Figure 1 Electromagnons can be excited with light in materials such as YMn2O5 , shown here with its crystal structure projected onto a plane. When the ordered moments (black arrows) on the manganese sites (labeled M) fluctuate, some nearest-neighbor moments will be more parallel, others more antiparallel. (The blue arrows indicate the possible direction of the fluctuations.) This can lead to a dynamic modulation of the magnetic interactions and, in the process, a coupling of the magnetic fluctuations to the fluctuating electric dipoles.

This week, the Magnetism and Magnetic Materials Conference takes place in Scottsdale, Arizona. This article takes a look back on the discovery of electromagnons, and how it influenced the search for materials with coupled electric and magnetic properties.

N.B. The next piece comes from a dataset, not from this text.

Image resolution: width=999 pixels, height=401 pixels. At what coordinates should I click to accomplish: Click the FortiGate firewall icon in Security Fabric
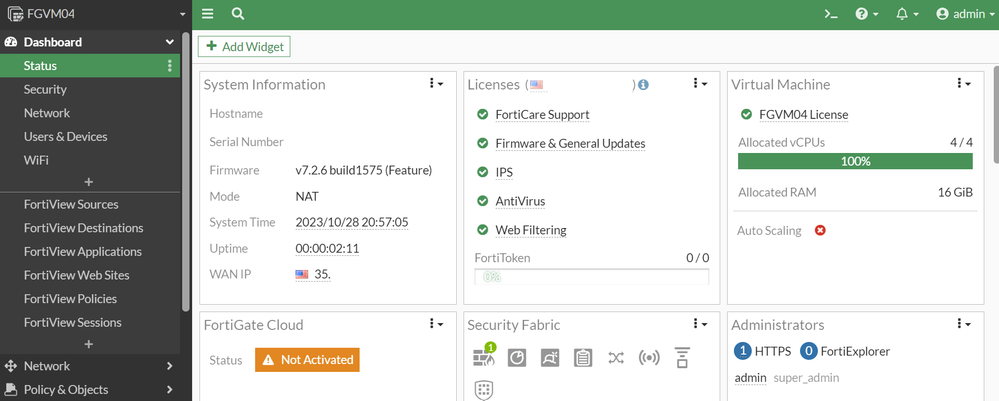pyautogui.click(x=484, y=357)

Physical phenomena living in two worlds have long inspired scientists and popular culture alike. A good example is light, which consists of coupled electric and magnetic fields that oscillate in time. Light is the consummate example of electric and magnetic fields “working together.” In solid-state materials, however, it has proven difficult to discover and design materials with useful electromagnetic properties. The bulk of today’s device applications are based on materials where electric properties are controlled by electric fields, or where magnetic properties are controlled by magnetic fields.

Materials in which these properties are coupled would be advantageous because of how electric currents and magnetic fields are generated and measured. While it is easy to generate large electric fluctuations, the same facility does not exist for magnetic fields. From an applications standpoint, being able to store magnetic information with electric fields or currents and to manipulate domains in ferroelectrics—materials with long-range electric order—with magnetic fields would be particularly attractive. Dynamic magnetoelectric effects could enable ultrafast switching behavior in materials allowing the manipulation of electronic properties using short-pulsed lasers instead of ultrafast switching magnetic fields.

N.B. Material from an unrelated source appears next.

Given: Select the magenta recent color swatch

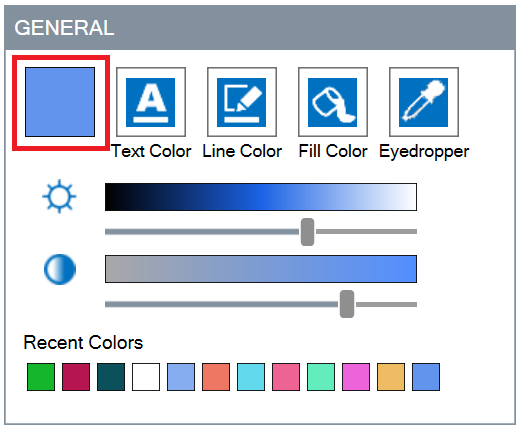Looking at the screenshot, I should click(x=356, y=377).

Recent developments in pursuit of this kind of control have occurred in multiferroics—materials that exhibit both magnetic and electric long-range order—which occasions us to revisit a paper by Andrei Sushkov of the University of Maryland, College Park and his collaborators. In 2007 they reported they were able to activate magnetic excitations (magnons) in manganese oxides using electric fields. These excitations, called “electromagnons,” were electric-dipole-active, that is, the electric fields stimulate the electric dipoles that affect the magnetic structure [1]. Since these magnetic excitations are hybrid magnetoelectric excitations that can be manipulated electrically and magnetically, they bridge the gap between electricity and magnetism in a solid-state system, and their discovery has launched an entire field of inquiry. While not the first observation of electromagnons, Sushkov et al.’s study made an important step toward identifying the origin for this new type of excitation.

To appreciate why the discovery of electromagnons caused so much excitement, consider that it is not straightforward to couple electric and magnetic degrees in freedom in an insulating material. Ferroelectrics are insulators where the charge fluctuations can be associated with so-called electric-dipole-active lattice vibrations. These excitations can drive phase transitions to ferroelectric, or charge-ordered phases. Magnetic fluctuations in insulators, on the other hand, are associated with localized magnetic moments, which are ordered at sufficiently low temperature and support coherent magnetic waves. Because the origin of the electro- and magneto-active excitations is very different, it is not easy to find coupled electromagnetic or magnetoelectric excitations in insulating materials. To make matters worse, the mechanism that leads to ferroelectricity in conventional ferroelectrics like BaTiO3, which should exhibit electric-dipole-active excitations, impedes the presence of magnetism.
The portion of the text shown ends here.